Items from a data source
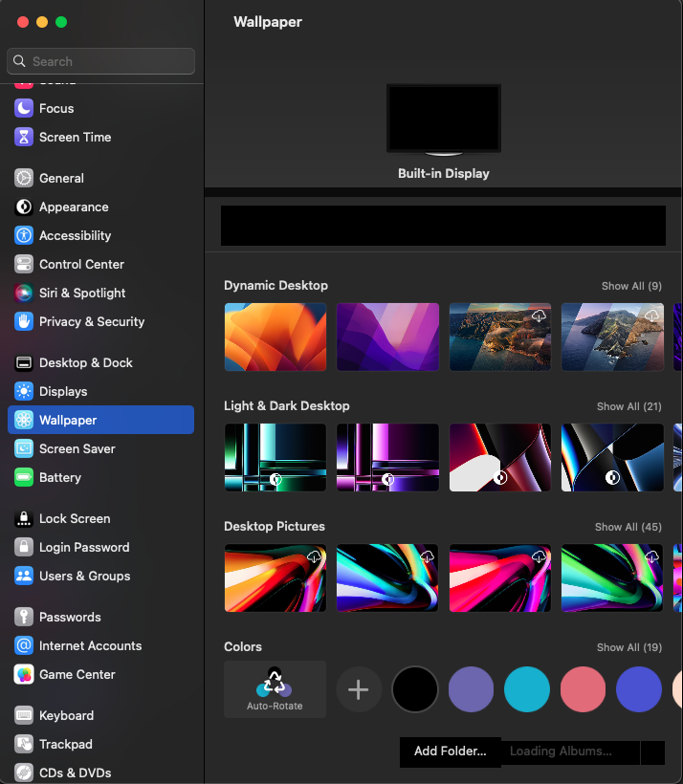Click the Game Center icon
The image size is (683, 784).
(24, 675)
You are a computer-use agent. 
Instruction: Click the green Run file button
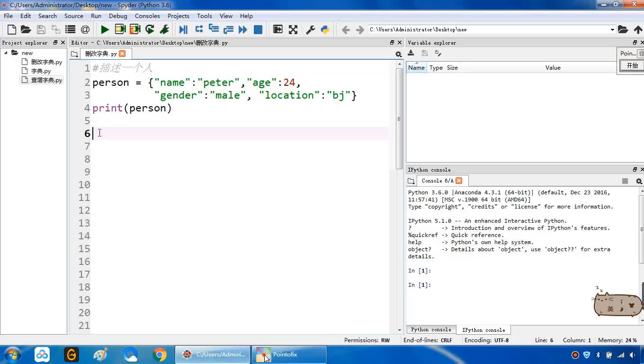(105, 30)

> **WORK ITEM**: What is needed is a word-for-word copy of the lines from the one containing "You are a computer-use agent." through the final line of the records above, both included, with the pictures left out.

> **RESULT OF THIS TASK**:
You are a computer-use agent. 
Instruction: Click the green Run file button
(105, 30)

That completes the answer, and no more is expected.